# Introduction~



## 14yearpcmaker (Mar 11, 2007)

Hi! I am a 14 year old male. I started building/programming pcs at the age of ten. In those four years I have built 24 pcs! I have installed windows 95-windows vista on various machines!! I enjoy reading here in the computer forum and learning more and more every day..so I decided to register and start posting! I usually save up my money and buy used computers that have problems from ebay and rebuild/reprogram them~!


----------



## Kung (Jan 19, 2004)

Not too shabby for 14 years old - I just got started on my 2nd computer around that time period.


----------



## Guest (Mar 11, 2007)

14yearpcmaker, maybe you can even teach us something new!


----------



## fitwind (Aug 27, 2005)

Welcome, I alwys learn alot from everyone on here...


----------



## 14yearpcmaker (Mar 11, 2007)

ladycat said:


> maybe you can even teach us something new!

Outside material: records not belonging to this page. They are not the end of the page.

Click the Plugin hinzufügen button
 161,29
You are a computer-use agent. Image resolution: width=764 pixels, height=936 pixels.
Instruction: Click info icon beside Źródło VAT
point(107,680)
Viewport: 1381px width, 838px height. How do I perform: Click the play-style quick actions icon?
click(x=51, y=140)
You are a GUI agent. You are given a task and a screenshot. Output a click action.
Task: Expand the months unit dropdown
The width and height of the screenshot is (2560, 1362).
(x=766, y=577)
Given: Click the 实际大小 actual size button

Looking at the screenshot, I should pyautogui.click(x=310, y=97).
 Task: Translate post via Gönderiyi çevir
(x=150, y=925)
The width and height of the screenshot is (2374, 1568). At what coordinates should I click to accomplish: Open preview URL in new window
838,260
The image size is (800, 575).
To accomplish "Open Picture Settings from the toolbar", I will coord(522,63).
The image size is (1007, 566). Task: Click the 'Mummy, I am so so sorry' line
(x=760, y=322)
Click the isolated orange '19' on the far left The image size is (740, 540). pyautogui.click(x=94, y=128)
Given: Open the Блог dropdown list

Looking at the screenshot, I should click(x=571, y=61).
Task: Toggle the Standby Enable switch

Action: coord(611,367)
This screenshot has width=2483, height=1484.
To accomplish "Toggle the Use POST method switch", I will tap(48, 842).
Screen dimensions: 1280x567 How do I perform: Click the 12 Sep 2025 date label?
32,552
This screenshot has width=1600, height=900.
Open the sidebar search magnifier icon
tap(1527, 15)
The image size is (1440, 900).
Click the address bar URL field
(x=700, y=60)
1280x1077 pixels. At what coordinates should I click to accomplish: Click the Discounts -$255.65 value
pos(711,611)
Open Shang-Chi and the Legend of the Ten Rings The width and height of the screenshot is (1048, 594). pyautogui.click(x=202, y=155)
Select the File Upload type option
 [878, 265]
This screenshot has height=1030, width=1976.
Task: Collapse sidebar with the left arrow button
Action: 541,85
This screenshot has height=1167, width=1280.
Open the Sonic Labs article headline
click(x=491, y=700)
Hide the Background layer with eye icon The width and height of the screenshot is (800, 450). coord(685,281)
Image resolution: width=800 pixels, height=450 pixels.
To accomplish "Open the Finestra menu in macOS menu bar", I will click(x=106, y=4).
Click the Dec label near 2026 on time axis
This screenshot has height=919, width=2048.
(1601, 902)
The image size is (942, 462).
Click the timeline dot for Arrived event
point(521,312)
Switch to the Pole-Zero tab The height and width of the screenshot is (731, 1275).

Hopefully!  I was hoping by the end of this week, I could get my 'generic' laptop upgraded to Puppy Linux. All of my laptop's components are compatable with puppy. (i.e. my ethernet port,sound card,etc...)I have downloaded the newest 'full version' of puppy, and burned it to a cd using _deep burner_ , but, when I try to boot from that cd i jost get a black screen with a grey flashing line. Although, I did download *Chubby Puppy* and it boots fine from the Live cd.  Yet, I am having problems installing it to my hard drive. It wants me to make a _bootable floppy_ but I don't have a floppy drive...on ANY of my machines that I have built. :help: However, when I try, and install GRUB it informs me that my hard disk is not Linux. I have been to the puppy wiki, yet I still can't install puppy. I was hoping there was a Puppy guru around here...(is there? :shrug: )
Anyways, thanks for the welcome! :baby04: 

P.s.

My laptop's specs:
VIA C7-M processor
448 mb ram
60 gig hdd


----------



## HermitJohn (May 10, 2002)

there are two ways to install Puppy to hardrive, the "poor man" type 1 version where files stay compressed and the type2 "normal" uncompressed version. I usually use the type2 method. To do this, first boot from Puppy cd using cheatcode "puppy pfix=ram" This keeps Puppy from creating a file to save settings etc and thus locking up an existing partition. Anyway use gparted included on the cd and create a native linux or reiser partition and a smaller swap partition. Format them with gparted. Now run the installer under the install to ide hardrive option. It will see the linux or reiser partition and offer to install. Then it gives you the option of installing GRUB or you can create a boot floppy or if you dont have a floppy drive, then a boot "usb key". I am happy enough with GRUB. You can also independently use LILO or Loadlin or syslinux or whatever loader you find out there but it isnt included on the cd.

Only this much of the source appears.